Surrealism, Spoonerism, Lyric

  • Steve Venright
    The Least You Can Do Is Be Magnificent: Selected and New Writings. Anvil Press (purchase at Amazon.ca)
Reviewed by James Gifford

If Steve Venright gave only the minimum, it would still be magnificent. This collection not only recollects the past but is “a light from the highest floor . . . out toward the future,” and in his “Foretext” Venright promises the magnificence of what is yet to come. So, a “selected works” seems utopian and premature—yet very welcome. “Transvocations” opens in a tone replete with contradictions, juxtapositions, and puns. Subverting vocations marks the collection as equal parts radical social critique and spoonerism. “Mesmermaids are hypnotically entrancing female servants” seems to double as a poetic reinvention of a Xanth novel by Piers Anthony and revolutionary subversion. “Transvocations Two” tickles the uncomfortable edges of “Conquistadorks,” “Atrocity Planners,” and “Obliterary agents.” There’s delight and discomfort in the contradictions Venright makes visible, like some emerging class consciousness chafing against the reification of the book itself.

This exercise in contradictions occupies Alessandro Porco’s afterword. He follows Clint Burnham’s attention to small-press production in Allegories of Publishing (1991) by retracing Venright’s production history. This intrigues deeply. Where Burnham postulates a utopianism in the small press, so much like Sisley Huddleston’s “published by us as well as written by us and read by us” of the modernist little magazines, Porco points to the fetishized textual object with collector value and rarity that eventually becomes “literary ephemera that’s difficult to find and expensive to buy.” This edition is the radical break via Venright “owning his own labour” in the neoliberal age, hence making this affordable edition possible. Yet contradictions persist. My copy is stamped “NOT FOR RESALE” to restrict its freedom of movement and participation in capitalist exchange. Precisely these contradictions give Venright’s work its vitality.

Where Porco (and Venright) point to the material history of the poetic corpus, there is also a distinctly personal gesture. “Ode to Joy” and “Scenes from Childhood” seem to voice a personal relationship to Schiller and Schumann, both disrupting with humour while reflecting on the intensely unique stream of one’s own childhood experiences.

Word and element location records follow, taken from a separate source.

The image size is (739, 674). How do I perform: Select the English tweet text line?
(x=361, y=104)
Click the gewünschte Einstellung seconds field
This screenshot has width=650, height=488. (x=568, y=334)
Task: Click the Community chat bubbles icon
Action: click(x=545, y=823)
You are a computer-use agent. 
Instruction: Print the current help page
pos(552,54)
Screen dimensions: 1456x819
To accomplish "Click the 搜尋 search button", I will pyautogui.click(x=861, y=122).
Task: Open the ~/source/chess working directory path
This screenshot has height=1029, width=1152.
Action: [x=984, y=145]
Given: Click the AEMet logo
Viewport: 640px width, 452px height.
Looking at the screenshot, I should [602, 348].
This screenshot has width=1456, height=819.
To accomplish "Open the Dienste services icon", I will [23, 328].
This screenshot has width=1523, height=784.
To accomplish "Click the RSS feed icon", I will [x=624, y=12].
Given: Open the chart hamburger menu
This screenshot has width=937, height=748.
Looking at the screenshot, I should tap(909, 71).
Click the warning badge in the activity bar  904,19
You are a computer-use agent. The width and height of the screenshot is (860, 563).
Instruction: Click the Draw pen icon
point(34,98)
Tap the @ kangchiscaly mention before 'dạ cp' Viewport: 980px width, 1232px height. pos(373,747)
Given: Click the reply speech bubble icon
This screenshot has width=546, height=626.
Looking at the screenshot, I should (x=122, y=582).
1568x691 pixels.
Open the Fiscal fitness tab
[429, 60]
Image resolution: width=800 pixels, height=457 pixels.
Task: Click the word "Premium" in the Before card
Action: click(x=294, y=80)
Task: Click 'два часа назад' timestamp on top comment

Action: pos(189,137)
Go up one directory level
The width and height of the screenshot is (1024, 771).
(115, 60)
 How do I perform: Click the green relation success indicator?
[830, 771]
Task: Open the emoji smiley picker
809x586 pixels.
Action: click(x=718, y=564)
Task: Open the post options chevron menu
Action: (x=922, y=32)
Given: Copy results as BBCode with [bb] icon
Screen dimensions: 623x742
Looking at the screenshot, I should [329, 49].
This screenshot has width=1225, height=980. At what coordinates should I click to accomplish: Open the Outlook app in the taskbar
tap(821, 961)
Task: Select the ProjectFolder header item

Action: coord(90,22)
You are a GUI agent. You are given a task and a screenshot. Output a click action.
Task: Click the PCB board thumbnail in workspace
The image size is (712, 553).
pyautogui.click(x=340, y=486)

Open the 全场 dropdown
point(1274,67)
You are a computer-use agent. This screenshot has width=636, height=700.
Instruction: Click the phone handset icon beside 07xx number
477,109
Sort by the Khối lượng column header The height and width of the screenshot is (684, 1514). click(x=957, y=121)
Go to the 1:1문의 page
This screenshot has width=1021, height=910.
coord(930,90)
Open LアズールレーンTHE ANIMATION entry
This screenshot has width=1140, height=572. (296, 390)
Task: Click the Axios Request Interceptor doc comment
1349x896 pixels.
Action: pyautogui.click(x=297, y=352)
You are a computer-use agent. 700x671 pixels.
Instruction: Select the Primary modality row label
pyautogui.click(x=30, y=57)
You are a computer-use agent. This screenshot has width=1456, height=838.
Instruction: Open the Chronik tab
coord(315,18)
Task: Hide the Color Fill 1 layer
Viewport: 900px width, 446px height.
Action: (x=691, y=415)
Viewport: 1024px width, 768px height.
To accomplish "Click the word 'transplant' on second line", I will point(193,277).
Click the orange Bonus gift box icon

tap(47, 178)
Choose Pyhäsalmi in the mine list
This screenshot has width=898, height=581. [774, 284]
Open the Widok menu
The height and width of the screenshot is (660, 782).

Likewise, where Porco traces out the fiscal constraints on small-press production in the Tortoiseshell & Black Press (based on its reliance on grants and the gift economy), these conditions of production are equally entangled with the intimate lives of the individuals. Perhaps the most enticing gesture comes through Venright’s connections to surrealism. Where Porco points to Mervyn Peake and Maurice Sendak, a different post-surrealist tradition trembles near the surface. Peake’s prose confessed itself Romantic, and it’s impossible not to compare Porco’s work collecting Venright’s Straunge Wunder; or, The Metalirious Pleasures of Neuralchemy and the dual texts of “Manta Ray Jack and the Crew of the Spooner: An Unsignified Detour” to Peter Loeffler and Jack Stewart’s Michael Bullock: Selected Works, or even to insist less on flarf and more on an echo of the neo-surrealism of Murray Morton in Limbo: A Paraliterary Journal of Survivalism—all surrealisms that kept faith with the Romantic lyric.

The least of this book revels in magnificence.